Pero salió ese sexto toro, «Flamenco», número 41, y dentro de cinco semanas
estaremos hablando de él en el banquete de Pamplona.
FICHA DEL FESTEJO
Seis toros de Carriquiri
(María Briones). De remate y
condición muy desiguales. Hondo, inmenso, el sexto tuvo fondo de bravo.

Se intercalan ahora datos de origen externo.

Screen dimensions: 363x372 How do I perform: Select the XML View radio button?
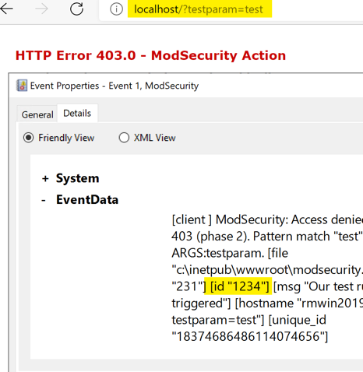tap(124, 138)
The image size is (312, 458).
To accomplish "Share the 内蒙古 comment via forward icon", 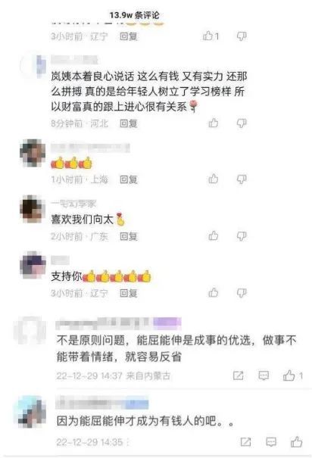I will pos(238,375).
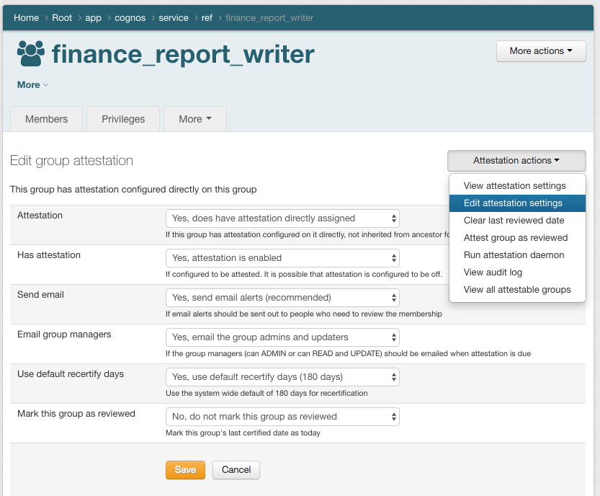This screenshot has width=600, height=496.
Task: Click the Cancel button
Action: (236, 470)
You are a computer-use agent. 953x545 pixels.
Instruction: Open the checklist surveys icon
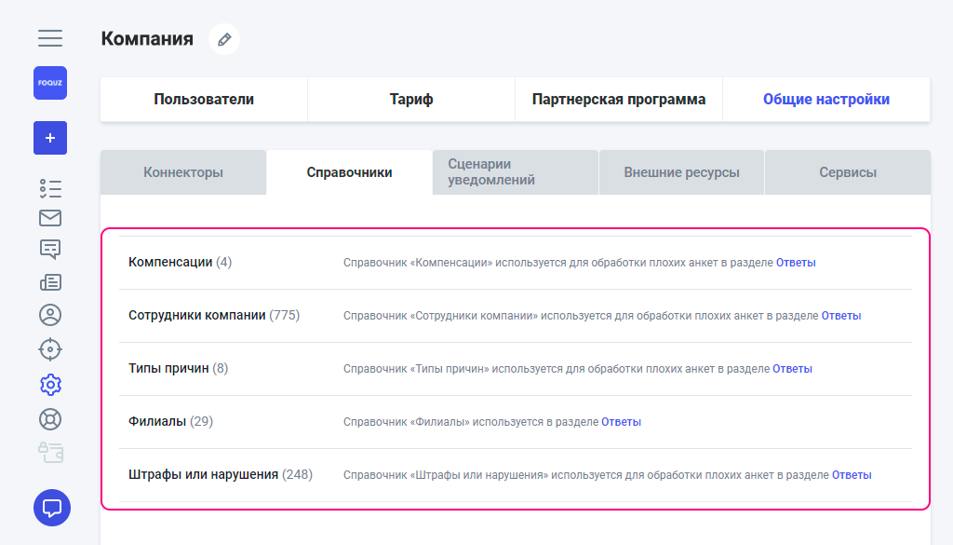pos(50,188)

Manejable un bondadoso cuarto. Un quinto de disparatado volumen dio, en
bravucón o mansibravo, espectáculo. Mansearon los dos primeros, sin vida. Se
vino abajo el tercero.
Carlos Escolar
“Frascuelo”, de vainilla y oro, silencio en los dos. Ignacio Garibay, de caña y oro, silencio y silencio tras aviso. Javier Castaño, de azul mahón y oro,
saludos y vuelta al ruedo.
Valiente y brillante Tito Sandoval, que picó al sexto. Eficacísimo y certero Luciano Briceño, que picó al quinto. Un
severo pero notable puyazo del maestro Manolo
Montiel al cuarto. Brega sacrificada, meritoria y serena de Fernando Galindo con el quinto.
Miércoles, 30 de mayo de 2012. Madrid. 21ª de San
Isidro. Casi lleno. Caluroso.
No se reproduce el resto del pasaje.